The Coast Guard concluded two days of meetings today with local, state and federal officials as part of its ongoing review to help evaluate the suitability of the Chesapeake Bay for importing Liquefied Natural Gas (LNG) aboard tankships.
The Coast Guard Captain of the Port (COTP) Baltimore received a letter of intent to resume LNG import operations from the Williams Company at its Cove Point facility in Calvert County
, Md., last October. If approved, LNG import operations will involve moving LNG in tankships on the middle and lower Chesapeake Bay
to Cove Point where the cargo will be handled and off-loaded at the company’s waterside facility. Under federal regulation (33 CFR Part 127.009), the COTP is required to evaluate the suitability of the Bay for conducting LNG operations.
“Since last December, the Coast Guard has been evaluating security, navigational, vessel, environmental, and general public health concerns associated with LNG tankships to determine if the Bay is suitable to handle these operations,” said Lt. Cmdr. Brendan McPherson
, a spokesman for the Atlantic Area Command
. “In light of the attacks on Sept. 11, we’re more focused than ever on the security of our ports, our waterways, and the communities where they are located. These meetings are an important part of that focus.”
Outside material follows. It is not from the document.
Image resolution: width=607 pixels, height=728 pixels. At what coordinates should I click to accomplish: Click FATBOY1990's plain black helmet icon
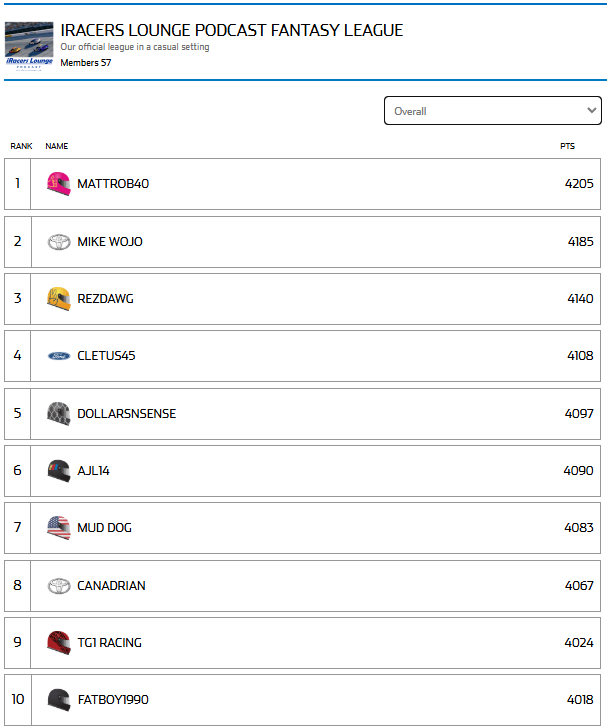59,700
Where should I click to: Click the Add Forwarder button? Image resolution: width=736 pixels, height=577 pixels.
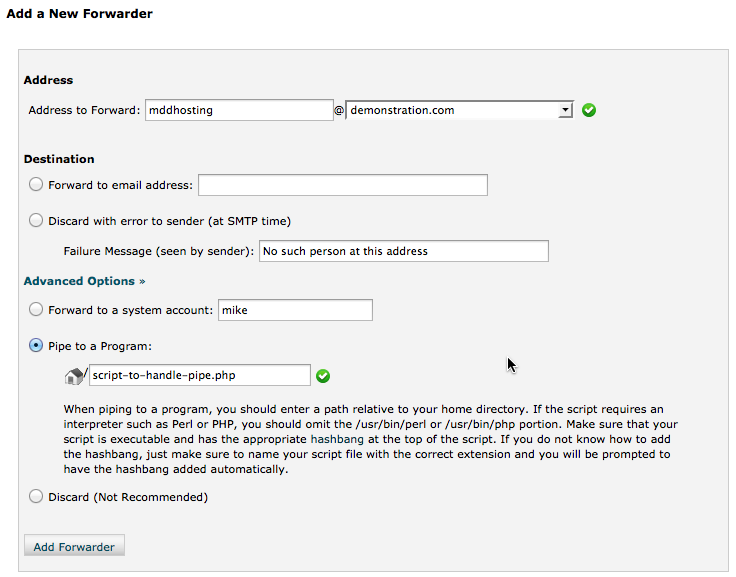click(x=74, y=546)
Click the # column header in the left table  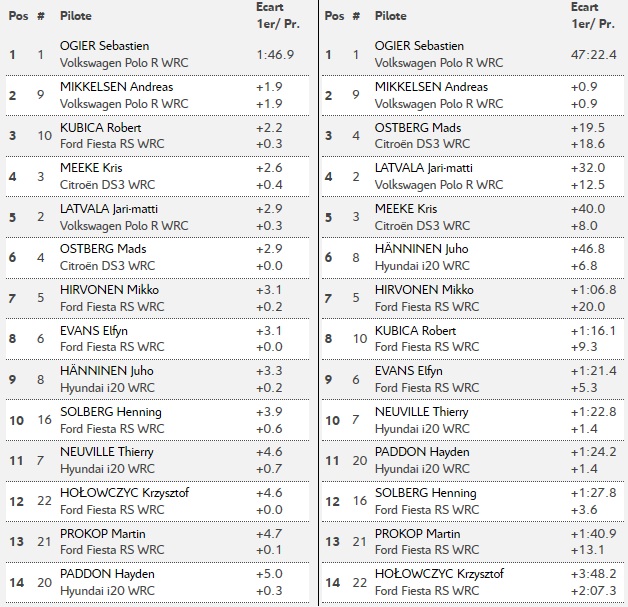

The Coast Guard Atlantic Area Marine Safety Division brought
officials and other stakeholders together for the two-day meeting to identify and discuss the risks associated with conducting LNG operations on the Chesapeake Bay. Officials and stakeholders included the Coast Guard Captains of the Port for the ports of Hampton Roads and Baltimore, Department of Energy, NOAA, Federal Energy Regulatory Commission
, Virginia Marine Resource Commission, Virginia Department of Environmental Quality, Maryland Natural Resources Police, Maryland Emergency
Management Agency, members of the Maryland and Virginia Pilot
’s Associations, Williams Company representatives
and a number of shipping and towing industry officials.
Experts in risk-based decision making from the Coast Guard’s Research and Development Center in Groton, Conn., guided the meeting participants through a five-step risk assessment process. The assessment is designed to identify, characterize, and manage changes in risk expected if the LNG shipments resume at the Cove Point facility early
next year as requested.
Information obtained over the two days will be used by the COTP Baltimore, along with comments, reports and other information obtained during a public comment period and public meeting held earlier in the year, to help make a final determination if the Bay is suitable for allowing LNG operations to resume. The Coast Guard will also be working with Maryland, Virginia and federal agencies to help identify safety and security measures that may be necessary to permit LNG operations on the Bay. Additional meetings may be scheduled by the Coast Guard as needed.
The Atlantic Area Marine Safety Division intends to use the results of this risk assessment to develop and implement a consistent framework for evaluating and determining the suitability of LNG operations in ports and waterways throughout the Eastern seaboard and Gulf of Mexico.